Let's be honest, no matter who was in, Reform, Labor, Conservatives, I think we all know that type of thing probably would have happened under anyone's watch.
I think we have to understand where the country is at and push forward.
So, going back to what I was saying previously, the drama and the problem here is productivity, and productivity is down to our education system and the way the media is reacting. Overall our wokeness and our communication across so many platforms is an issue.
We need to work harder. We need to educate our people that you can't sponge off the state. We need to educate our people that, yes, life is hard and I'm not talking about hard in relation to, “oh - I don't have Netflix” or “I can’t get the pub until Friday when I get paid”.
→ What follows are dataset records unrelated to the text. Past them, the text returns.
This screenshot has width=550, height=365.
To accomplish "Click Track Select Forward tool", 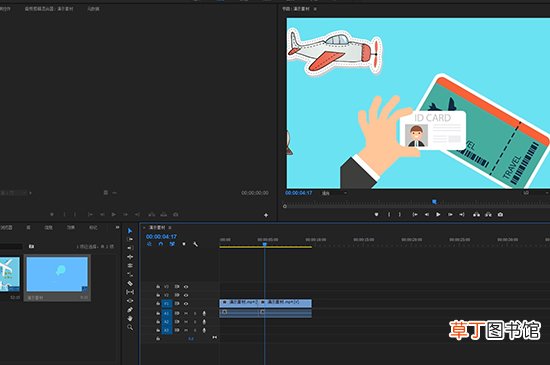I will 130,239.
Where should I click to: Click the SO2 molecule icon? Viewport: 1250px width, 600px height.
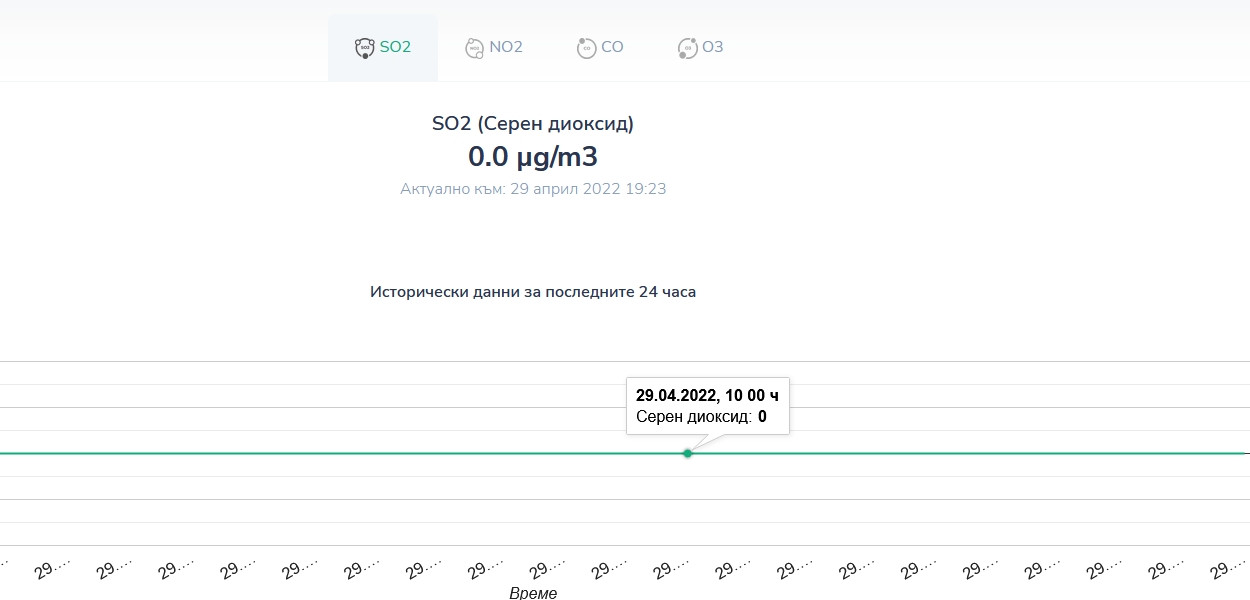(x=365, y=48)
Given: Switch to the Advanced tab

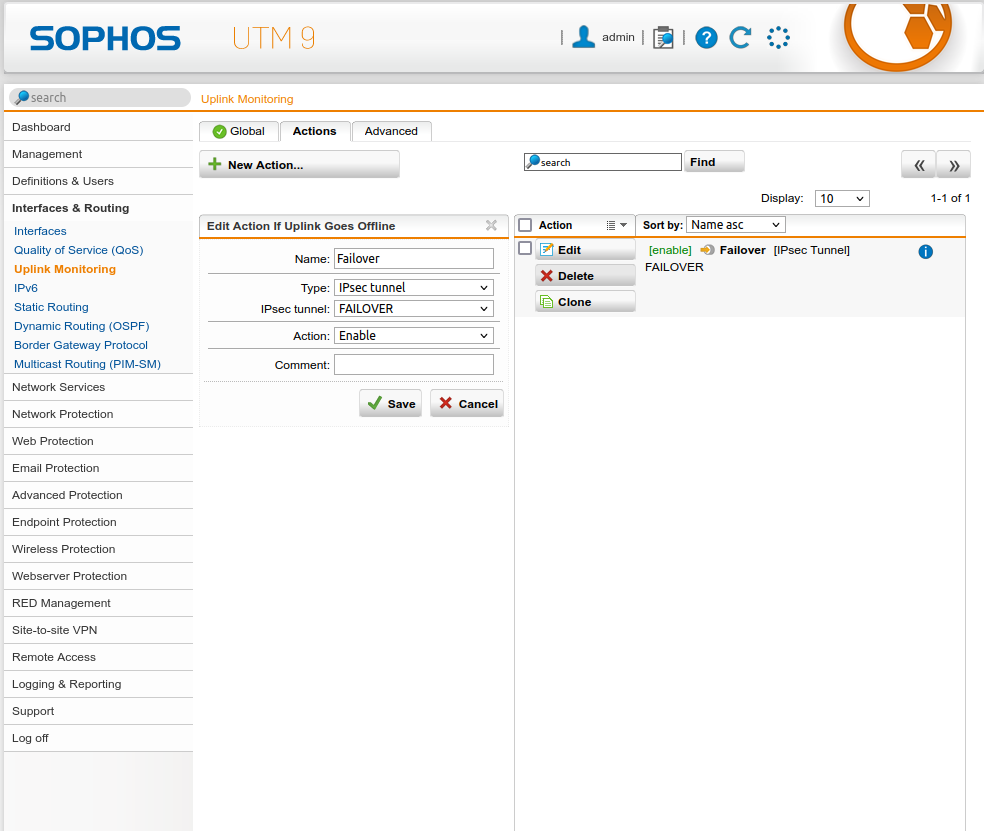Looking at the screenshot, I should click(x=391, y=131).
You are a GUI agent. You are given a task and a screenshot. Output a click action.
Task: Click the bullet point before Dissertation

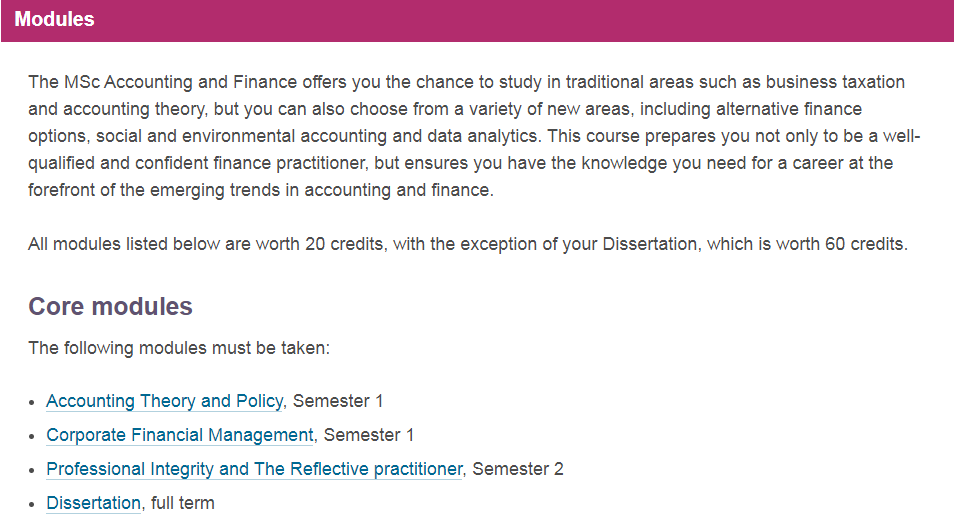(33, 504)
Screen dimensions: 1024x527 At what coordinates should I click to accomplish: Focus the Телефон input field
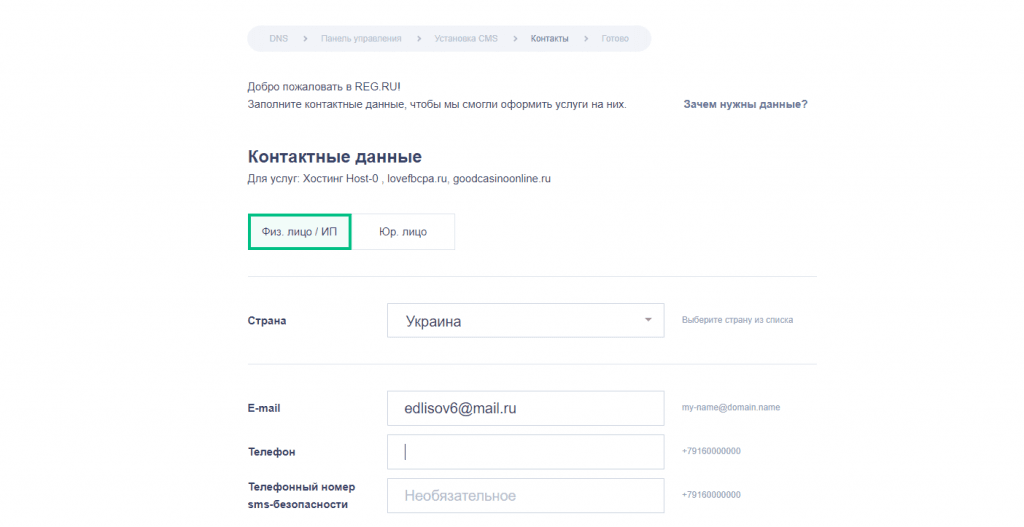tap(526, 452)
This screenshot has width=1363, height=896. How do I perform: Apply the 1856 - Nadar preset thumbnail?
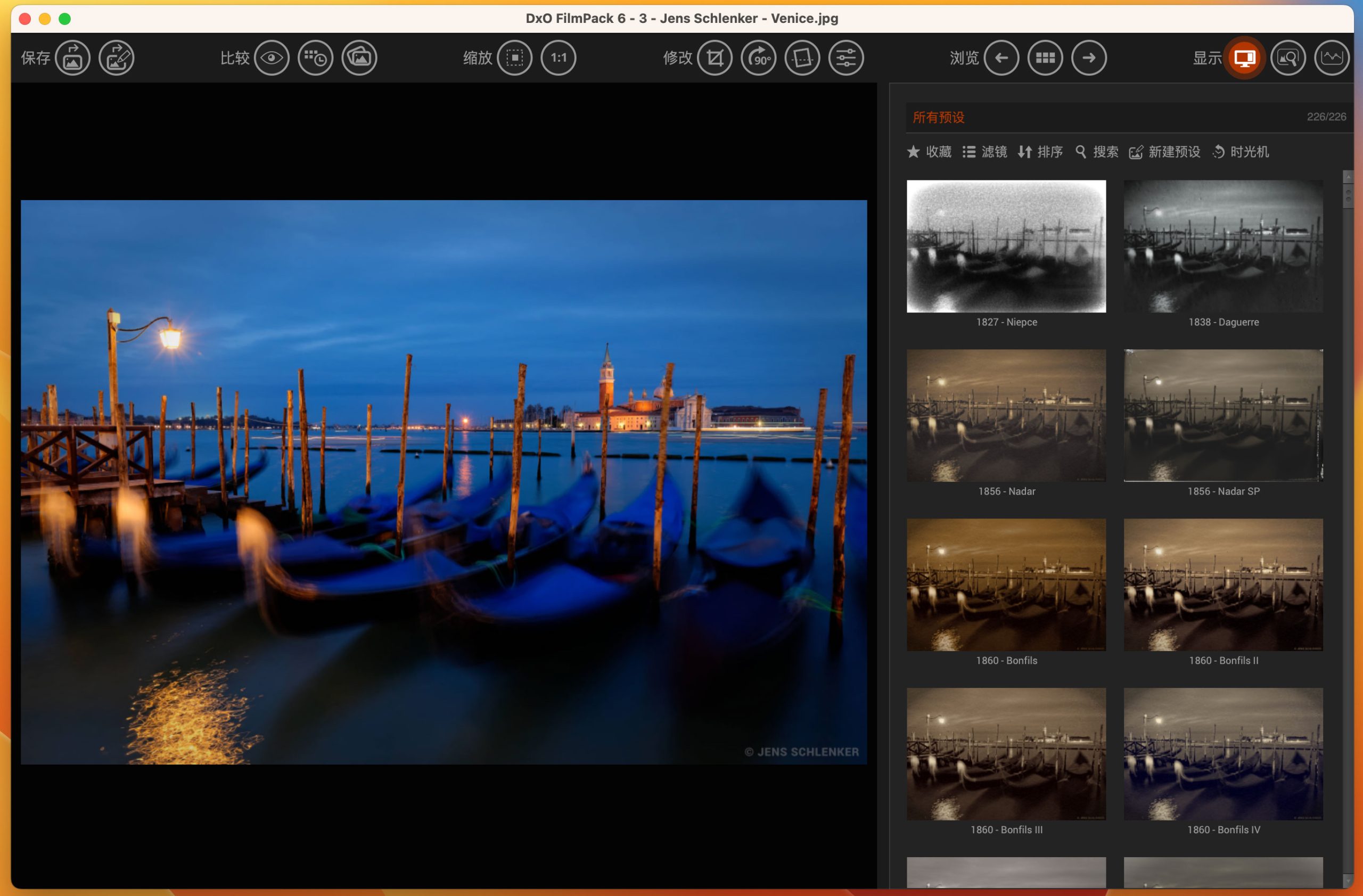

Ultimately: What we tolerate is what we teach!
And what do we tell our kids? Should life always be soft and curated? Or that hospitality is a brilliant, honest career where you’ll learn more in six months of real service than in six years of scrolling, if you turn up, listen, and push yourself?
We should be in schools saying exactly that: this job isn’t easy, and that’s why it’s rewarding. People, pace, pressure, pride.
So here’s my ask; with all the budget noise swirling;
Government: if you’re going to take more, at least make it easier to hire, train and invest, then get out of the way.
Owners: stop accepting two people are needed for a one-person task.
Managers: coach on the floor, in the moment, show and mentor change/pride/effort.
Teams: choose to be counted, show up with pace and pride and watch how quickly your value climbs.
We won’t spreadsheet or tax-tweak our way out of a productivity hole.
We climb out, together, with straighter talk, smarter systems, and the courage to work hard again.